Year of selection 2013
Institution Molecular and structural bases of living organisms (Inserm)
Our genetic material, DNA, may seem to be tucked safely away inside our cells, but it is under constant assault. DNA suffers damage at the hands of chemicals, radiation and reactive molecules. While our cells fix the vast majority of these problems with incredible efficiency, some damage to the DNA does occasionally go unnoticed. And that is thought to be involved in ageing, cancer and other diseases. The lesions can cause a fatal roadblock when the DNA replication machinery comes along, as a cell tries to copy itself and divide. Fortunately, cells have two systems for facing this problem. One simply moves past the roadblock, but is more likely to include errors in the copy. The other, called the damage avoidance (DA) pathway, is able to replicate faithfully the undamaged genetic code. Although distinctly important for our health, these ingenious cellular mechanisms are still poorly understood.

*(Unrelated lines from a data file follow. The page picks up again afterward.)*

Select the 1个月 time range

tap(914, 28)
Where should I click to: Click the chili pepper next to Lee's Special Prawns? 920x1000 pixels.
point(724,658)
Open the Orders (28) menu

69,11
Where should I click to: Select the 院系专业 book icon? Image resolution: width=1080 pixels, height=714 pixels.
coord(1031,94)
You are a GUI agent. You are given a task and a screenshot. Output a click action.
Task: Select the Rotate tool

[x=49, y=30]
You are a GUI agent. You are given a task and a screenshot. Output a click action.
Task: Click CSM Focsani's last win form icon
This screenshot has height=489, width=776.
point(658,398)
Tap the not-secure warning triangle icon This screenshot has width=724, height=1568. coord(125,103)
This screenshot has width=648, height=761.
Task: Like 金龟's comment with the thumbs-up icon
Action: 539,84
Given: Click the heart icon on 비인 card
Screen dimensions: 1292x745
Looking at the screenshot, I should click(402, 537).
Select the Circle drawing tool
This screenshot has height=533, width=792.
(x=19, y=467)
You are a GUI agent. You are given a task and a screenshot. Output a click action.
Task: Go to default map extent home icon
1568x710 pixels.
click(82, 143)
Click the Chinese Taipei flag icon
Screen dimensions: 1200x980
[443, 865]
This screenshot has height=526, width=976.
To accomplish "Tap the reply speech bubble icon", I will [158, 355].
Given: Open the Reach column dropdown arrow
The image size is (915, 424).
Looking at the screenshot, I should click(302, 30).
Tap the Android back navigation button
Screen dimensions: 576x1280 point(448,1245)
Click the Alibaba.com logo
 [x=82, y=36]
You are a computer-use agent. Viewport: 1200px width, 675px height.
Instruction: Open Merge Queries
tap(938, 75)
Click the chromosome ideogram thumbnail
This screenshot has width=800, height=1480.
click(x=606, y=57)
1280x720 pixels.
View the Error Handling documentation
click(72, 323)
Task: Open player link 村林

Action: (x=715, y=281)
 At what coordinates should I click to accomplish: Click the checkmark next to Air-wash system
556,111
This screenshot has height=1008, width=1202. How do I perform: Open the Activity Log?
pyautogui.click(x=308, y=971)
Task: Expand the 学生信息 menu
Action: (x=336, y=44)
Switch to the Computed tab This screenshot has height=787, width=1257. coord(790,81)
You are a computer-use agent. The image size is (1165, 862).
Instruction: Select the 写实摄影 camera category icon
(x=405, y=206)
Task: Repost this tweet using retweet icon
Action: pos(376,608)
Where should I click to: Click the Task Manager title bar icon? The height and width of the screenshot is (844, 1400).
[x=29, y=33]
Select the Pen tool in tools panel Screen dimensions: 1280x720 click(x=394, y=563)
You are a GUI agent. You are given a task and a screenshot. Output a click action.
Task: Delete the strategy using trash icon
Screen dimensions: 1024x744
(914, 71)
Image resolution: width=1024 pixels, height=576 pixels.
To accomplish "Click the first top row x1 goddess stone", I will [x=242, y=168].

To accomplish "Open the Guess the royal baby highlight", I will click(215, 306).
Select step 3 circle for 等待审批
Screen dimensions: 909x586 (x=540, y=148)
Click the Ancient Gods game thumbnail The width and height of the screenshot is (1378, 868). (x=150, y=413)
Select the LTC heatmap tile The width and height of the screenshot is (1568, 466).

To witness the phenomenon in action, Dr. Luisa Laureti and her team developed tools to introduce lesions at precise locations in bacterial DNA and to identify which pathway the bacteria used to bypass it. E. coli bacteria, she found, had a strong preference for avoiding copying the damage. Using techniques of molecular biology, she will now be able to grab the proteins involved in that kind of repair and determine how they operate.
The techniques Dr. Laureti is developing will also let her compare DNA damage caused by different sources, to see which repair pathway predominates in each case. If the dominant system is likely to include errors, it may indicate a greater risk of such lesions resulting in disease. Taken together, Dr. Laureti’s results could not only increase our knowledge of how cancer and aging begin, but present a strategy for combating the DNA damage that can arise when people are repeatedly exposed to carcinogens, on the job or in the environment.